La décision se fonde sur une appréciation concrète de l’intérêt de l’enfant pour valider l’accord parental. La cour relève que les parents sont parvenus à un accord sur la résidence alternée et sur l’absence de pension. Elle ne se contente pas d’homologuer cet accord de manière automatique. Elle procède à un contrôle en examinant si cet arrangement respecte l’intérêt du mineur. La cour motive son contrôle en mentionnant « l’intérêt de l’enfant apparaît respecté eu égard à son âge, plus de 17 ans, et au fait que ses deux parents vivent dans des domiciles relativement proches l’un de l’autre et de son établissement scolaire ». Cette motivation est essentielle. Elle montre que la juridiction exerce son pouvoir de surveillance malgré l’accord des parties. Le juge vérifie la compatibilité de la convention avec le bien-être du mineur. L’âge avancé de l’enfant et la proximité géographique des domiciles parentaux sont des éléments objectifs. Ils permettent de présumer que la résidence alternée ne nuit pas à sa stabilité. Cette approche est conforme à la jurisprudence constante. Les juges doivent toujours privilégier l’intérêt de l’enfant sur la volonté des parents. L’arrêt applique ce principe avec rigueur. Il illustre la nécessaire conciliation entre l’autonomie des volontés et la protection du mineur.

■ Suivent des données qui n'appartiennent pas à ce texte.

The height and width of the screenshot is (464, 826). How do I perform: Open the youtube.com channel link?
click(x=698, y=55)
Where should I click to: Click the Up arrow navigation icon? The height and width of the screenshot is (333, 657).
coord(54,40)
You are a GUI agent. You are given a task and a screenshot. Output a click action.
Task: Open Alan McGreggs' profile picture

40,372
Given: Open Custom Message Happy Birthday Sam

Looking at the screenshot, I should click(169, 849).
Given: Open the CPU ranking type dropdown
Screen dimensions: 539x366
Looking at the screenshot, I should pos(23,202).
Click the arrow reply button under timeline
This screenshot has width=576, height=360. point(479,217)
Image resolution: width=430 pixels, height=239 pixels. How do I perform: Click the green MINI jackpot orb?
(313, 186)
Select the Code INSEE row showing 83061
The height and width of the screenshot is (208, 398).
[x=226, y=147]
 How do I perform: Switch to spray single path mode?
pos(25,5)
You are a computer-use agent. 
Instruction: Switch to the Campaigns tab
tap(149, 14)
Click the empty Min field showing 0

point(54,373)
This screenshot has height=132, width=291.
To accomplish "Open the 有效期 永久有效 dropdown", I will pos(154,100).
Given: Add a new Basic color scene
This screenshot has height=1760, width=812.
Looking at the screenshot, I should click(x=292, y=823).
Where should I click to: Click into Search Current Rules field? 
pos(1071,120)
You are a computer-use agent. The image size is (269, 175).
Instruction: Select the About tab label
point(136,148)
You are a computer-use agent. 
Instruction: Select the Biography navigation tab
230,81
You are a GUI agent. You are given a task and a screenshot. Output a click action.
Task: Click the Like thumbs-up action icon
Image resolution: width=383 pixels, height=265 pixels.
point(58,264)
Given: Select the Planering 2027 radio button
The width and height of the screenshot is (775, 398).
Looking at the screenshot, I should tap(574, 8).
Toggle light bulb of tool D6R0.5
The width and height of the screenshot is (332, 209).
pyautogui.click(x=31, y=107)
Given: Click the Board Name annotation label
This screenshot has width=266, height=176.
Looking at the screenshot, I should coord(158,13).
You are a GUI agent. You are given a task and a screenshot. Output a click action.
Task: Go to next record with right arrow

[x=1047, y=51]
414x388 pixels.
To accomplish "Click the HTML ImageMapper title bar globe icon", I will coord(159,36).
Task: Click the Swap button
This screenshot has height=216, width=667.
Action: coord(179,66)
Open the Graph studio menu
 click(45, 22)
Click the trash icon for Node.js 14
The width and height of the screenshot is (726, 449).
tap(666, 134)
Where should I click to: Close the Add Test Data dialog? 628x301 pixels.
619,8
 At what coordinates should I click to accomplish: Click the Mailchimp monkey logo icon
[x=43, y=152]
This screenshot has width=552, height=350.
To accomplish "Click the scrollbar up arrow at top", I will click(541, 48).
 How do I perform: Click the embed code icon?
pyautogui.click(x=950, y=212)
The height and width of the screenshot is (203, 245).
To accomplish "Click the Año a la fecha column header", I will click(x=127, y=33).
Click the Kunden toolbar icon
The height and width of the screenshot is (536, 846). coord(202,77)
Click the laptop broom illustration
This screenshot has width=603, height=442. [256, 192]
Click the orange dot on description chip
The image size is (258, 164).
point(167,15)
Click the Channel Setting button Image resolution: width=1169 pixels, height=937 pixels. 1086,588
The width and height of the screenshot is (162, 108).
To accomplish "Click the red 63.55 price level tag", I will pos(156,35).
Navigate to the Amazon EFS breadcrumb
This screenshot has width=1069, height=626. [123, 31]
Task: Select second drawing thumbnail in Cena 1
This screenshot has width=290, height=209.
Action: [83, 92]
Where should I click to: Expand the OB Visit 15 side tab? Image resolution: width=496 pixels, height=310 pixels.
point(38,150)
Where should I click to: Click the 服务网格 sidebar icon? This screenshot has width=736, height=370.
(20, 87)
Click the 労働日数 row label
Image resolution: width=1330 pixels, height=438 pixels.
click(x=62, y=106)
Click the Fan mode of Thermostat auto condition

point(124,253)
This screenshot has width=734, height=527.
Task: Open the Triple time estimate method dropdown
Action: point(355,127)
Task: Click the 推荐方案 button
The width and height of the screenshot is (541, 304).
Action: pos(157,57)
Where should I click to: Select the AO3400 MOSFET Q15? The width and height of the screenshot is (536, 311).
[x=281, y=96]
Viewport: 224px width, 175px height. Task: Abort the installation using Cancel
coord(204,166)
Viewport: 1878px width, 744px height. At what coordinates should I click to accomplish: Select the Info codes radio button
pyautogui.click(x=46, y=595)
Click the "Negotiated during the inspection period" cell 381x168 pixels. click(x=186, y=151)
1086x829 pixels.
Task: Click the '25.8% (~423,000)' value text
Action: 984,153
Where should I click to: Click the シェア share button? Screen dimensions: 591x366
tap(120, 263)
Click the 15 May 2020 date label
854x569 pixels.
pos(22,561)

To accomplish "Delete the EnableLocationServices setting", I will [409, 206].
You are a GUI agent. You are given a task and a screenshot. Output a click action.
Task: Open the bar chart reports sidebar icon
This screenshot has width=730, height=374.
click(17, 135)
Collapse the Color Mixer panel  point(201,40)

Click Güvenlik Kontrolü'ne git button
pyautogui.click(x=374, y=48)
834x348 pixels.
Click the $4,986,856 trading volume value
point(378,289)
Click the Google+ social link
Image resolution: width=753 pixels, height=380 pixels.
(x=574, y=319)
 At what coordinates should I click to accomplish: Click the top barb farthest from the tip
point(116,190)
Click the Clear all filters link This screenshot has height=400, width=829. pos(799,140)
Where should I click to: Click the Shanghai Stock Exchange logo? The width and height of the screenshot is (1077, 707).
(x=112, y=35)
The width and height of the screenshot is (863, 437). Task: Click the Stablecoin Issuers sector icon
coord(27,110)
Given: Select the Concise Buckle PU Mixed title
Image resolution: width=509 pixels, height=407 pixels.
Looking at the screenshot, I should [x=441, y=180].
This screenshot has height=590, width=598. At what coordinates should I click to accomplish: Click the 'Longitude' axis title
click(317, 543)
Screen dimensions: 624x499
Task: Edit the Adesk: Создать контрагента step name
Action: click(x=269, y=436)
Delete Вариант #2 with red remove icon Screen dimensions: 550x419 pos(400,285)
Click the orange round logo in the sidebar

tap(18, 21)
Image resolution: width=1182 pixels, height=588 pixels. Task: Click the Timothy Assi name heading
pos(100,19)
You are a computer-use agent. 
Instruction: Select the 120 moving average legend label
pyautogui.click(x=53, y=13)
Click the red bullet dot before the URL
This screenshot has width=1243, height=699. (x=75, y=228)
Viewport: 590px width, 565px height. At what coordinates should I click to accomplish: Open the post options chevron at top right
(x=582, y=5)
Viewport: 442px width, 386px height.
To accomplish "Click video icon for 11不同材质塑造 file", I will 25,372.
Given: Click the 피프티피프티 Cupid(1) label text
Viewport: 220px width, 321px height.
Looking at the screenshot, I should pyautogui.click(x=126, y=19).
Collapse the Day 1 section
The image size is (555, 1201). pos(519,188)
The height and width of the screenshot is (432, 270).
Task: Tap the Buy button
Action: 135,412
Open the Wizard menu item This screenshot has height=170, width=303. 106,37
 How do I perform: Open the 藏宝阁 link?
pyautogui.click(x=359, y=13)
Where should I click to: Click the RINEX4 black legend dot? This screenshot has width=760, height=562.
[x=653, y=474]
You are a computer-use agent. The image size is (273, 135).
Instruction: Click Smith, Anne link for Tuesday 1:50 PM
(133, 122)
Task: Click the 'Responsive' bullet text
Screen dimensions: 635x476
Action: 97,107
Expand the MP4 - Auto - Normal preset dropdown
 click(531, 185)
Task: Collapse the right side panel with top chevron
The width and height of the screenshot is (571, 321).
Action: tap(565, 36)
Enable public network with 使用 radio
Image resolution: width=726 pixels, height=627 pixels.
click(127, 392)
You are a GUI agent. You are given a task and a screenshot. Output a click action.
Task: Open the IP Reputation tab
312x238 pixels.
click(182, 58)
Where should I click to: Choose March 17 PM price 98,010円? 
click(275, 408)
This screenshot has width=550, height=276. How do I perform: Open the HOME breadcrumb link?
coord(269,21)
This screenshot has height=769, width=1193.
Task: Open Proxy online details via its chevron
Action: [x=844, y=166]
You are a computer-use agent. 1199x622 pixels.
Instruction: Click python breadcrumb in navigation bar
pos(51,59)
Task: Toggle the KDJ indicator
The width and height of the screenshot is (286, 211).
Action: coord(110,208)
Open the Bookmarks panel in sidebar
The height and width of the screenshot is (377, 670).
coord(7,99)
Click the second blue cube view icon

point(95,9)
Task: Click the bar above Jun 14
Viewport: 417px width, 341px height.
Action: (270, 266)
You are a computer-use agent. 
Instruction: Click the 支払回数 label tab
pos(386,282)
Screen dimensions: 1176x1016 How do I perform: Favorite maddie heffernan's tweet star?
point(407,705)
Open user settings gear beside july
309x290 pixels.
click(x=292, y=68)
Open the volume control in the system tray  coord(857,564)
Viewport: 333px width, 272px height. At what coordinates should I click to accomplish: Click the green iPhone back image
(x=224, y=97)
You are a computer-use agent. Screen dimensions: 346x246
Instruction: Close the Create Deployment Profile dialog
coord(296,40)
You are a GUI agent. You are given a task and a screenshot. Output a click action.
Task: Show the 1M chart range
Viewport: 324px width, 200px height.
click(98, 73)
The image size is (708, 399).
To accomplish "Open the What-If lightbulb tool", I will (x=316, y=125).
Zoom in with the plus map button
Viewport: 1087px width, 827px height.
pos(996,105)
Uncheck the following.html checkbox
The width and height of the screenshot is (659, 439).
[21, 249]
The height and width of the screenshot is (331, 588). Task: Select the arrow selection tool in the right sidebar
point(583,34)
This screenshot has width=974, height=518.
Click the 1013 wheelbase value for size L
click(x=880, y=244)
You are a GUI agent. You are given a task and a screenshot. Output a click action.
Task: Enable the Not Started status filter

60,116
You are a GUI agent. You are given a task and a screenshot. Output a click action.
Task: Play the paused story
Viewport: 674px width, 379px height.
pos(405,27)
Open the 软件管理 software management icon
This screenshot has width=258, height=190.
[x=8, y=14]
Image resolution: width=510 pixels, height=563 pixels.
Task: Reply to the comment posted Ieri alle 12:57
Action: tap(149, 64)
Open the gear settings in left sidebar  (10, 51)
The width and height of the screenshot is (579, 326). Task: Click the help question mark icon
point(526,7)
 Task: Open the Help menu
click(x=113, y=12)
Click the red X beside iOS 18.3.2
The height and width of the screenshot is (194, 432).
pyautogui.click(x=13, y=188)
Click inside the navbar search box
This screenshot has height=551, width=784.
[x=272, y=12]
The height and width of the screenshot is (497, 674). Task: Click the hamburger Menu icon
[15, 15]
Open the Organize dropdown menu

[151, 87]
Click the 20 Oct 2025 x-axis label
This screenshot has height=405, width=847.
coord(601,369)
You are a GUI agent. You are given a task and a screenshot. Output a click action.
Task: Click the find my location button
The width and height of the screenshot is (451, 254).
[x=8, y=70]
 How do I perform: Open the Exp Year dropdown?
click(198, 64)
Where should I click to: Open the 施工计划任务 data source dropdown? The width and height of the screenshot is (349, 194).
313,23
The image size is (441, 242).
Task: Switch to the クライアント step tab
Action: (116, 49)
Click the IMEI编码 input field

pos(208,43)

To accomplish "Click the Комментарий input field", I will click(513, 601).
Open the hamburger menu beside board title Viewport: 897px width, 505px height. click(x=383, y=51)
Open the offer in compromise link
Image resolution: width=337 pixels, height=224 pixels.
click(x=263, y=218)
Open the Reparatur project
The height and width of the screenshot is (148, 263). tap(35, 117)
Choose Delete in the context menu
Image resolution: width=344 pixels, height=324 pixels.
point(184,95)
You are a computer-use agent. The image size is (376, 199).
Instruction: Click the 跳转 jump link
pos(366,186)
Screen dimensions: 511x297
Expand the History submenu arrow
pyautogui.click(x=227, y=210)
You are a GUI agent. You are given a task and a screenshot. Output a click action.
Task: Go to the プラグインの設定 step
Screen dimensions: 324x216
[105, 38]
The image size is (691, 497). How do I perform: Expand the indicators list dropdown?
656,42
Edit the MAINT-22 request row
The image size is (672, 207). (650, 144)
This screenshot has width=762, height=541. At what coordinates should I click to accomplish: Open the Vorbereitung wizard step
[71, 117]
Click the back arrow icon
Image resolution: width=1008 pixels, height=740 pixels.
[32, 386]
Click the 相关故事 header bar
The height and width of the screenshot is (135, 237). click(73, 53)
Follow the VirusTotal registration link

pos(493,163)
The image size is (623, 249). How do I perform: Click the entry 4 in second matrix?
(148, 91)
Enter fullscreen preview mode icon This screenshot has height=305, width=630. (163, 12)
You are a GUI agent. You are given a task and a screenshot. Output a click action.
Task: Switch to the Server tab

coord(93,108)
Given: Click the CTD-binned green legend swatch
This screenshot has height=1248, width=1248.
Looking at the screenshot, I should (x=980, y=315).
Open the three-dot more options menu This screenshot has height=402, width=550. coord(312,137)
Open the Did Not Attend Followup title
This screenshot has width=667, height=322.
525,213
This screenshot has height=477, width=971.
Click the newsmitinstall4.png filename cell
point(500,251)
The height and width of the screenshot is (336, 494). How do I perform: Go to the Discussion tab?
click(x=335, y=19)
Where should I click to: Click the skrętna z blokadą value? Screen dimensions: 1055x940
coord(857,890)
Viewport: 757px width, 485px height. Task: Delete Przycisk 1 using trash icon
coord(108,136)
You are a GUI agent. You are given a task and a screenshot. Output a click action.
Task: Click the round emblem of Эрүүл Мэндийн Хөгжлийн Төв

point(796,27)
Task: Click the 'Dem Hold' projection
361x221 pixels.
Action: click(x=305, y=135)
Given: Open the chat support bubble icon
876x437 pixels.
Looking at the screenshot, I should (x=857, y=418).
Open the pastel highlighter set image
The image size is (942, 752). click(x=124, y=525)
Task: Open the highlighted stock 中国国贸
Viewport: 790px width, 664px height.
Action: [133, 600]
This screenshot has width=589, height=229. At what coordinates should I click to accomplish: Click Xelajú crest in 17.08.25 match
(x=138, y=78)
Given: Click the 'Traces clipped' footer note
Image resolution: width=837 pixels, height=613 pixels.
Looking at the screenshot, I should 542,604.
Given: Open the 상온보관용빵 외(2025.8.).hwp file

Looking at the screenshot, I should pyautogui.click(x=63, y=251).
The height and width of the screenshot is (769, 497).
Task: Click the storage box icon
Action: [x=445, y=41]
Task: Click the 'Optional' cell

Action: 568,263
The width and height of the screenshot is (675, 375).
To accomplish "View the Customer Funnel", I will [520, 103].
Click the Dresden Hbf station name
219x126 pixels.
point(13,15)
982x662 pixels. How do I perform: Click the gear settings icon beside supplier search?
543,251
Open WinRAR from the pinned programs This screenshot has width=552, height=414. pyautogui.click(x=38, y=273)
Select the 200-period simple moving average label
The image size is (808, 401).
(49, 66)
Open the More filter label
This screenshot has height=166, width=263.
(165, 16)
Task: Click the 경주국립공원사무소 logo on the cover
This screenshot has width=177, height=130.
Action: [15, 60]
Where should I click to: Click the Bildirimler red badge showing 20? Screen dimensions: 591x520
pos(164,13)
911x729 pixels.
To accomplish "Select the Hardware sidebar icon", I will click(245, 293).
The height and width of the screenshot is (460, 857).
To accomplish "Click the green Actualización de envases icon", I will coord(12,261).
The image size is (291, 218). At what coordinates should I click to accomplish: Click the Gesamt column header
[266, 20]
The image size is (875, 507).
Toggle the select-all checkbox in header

La portée de l’arrêt réside dans sa validation d’une résidence alternée sans contrepartie financière. La cour acte la renonciation de la mère à toute pension alimentaire. Elle statue « n’y avoir lieu au paiement d’une contribution pour l’entretien et l’éducation de l’enfant ». Cette solution découle directement de l’accord des parties et du mode de garde adopté. La résidence alternée égalitaire peut justifier la suppression d’une pension. Chaque parent assume directement les frais de l’enfant pendant son temps de résidence. La décision s’inscrit dans une logique de simplification. Elle évite des transferts pécuniaires lorsque les temps de garde sont équilibrés. Cette approche est pragmatique et respecte l’esprit de la loi. Elle ne doit cependant pas être généralisée sans précaution. L’équilibre des temps d’hébergement n’efface pas toujours les disparités de revenus entre les parents. Le juge conserve un pouvoir d’appréciation pour rétablir une contribution si nécessaire. L’arrêt rappelle utilement que l’intérêt de l’enfant reste le critère suprême. Toute convention doit être soumise à ce contrôle vigilant.